GOOD: What is your favorite forage fish?


Maria Finn: I have become a big fan of sardines over the past few years. I remember the turning point well. I was at an event where they were grilled over a wood fire and then served with preserved lemons and pickled fennel. A local restaurant, Poggio Trattoria, always has a sardine bruschetta. The sardines are pan roasted, then served with a seasonal spread, like sweet pea and mint, or white beans on grilled toast. I’ve started imitating this at home. I buy tins of Wild Planet sardines in olive oil and make a sardine on toast with whatever I have—goat cheese and sun dried tomatoes, or hummus and lemon. These fish really do make your skin glow and your hair thicker and shinier. They are delicious, sustainable, and inexpensive.

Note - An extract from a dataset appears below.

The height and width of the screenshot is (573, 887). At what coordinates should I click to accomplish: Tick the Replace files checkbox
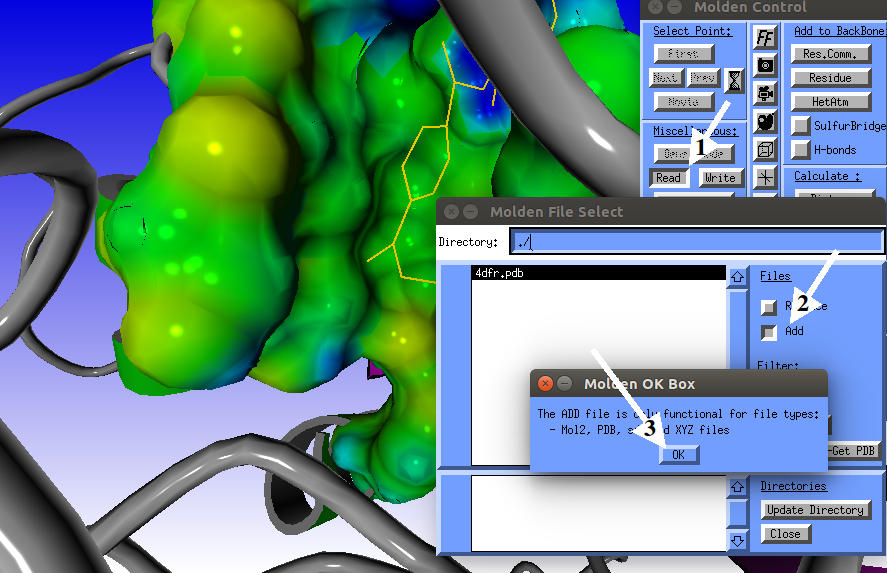pyautogui.click(x=769, y=307)
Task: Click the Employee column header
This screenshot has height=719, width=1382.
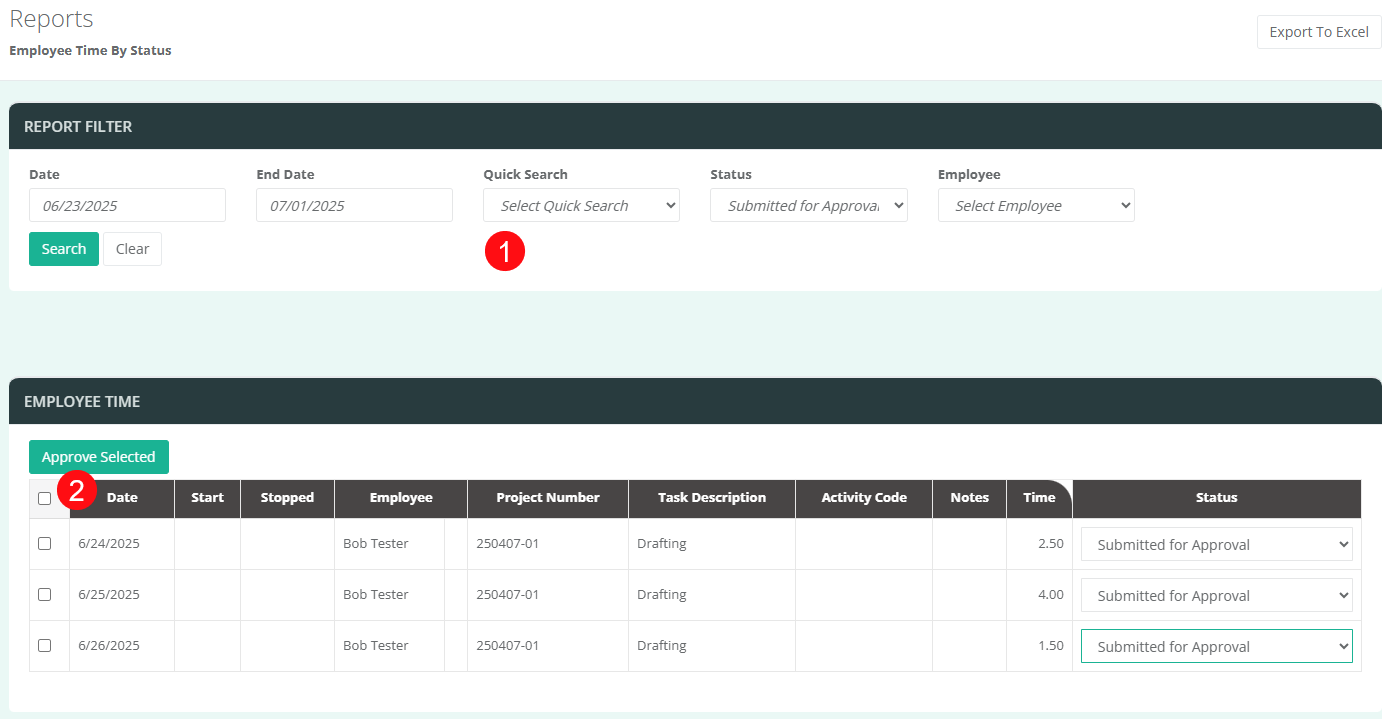Action: (401, 498)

GOOD: Is there a fish that you used to dislike but have grown to love?
FINN: I used to dislike all seafood. I grew up Catholic in the Midwest and we ate fish sticks on Fridays at school. They were lukewarm wedges of something that seemed not very food-like. Though I did like the tartar sauce. When I worked as a waitress during college in a Mediterranean restaurant, my view of seafood totally changed. I tried salmon, tuna fillets, clams, and oysters for the first time. My challenge now is learning to enjoy eating herring.
I used to work on commercial fishing boats, and when we long-lined for halibut, we baited hundreds of hooks with herring. This meant cutting the fish in half, cramming the hook through their eye sockets, and squeezing their guts out. After fishing, we had to clean all the bait off the hooks, and that was even worse. So I have a visceral response to these fish. But I’m going to start catching them here in the San Francisco Bay, and I’m going to start eating them. Some chefs in the area are just starting to notice these local fish as well and they are a talented group, so I’m excited for the herring season in early spring.


GOOD:
Which part of the fish that you see people often throwing away is the most valuable in terms of either taste or number of things that can be done with it?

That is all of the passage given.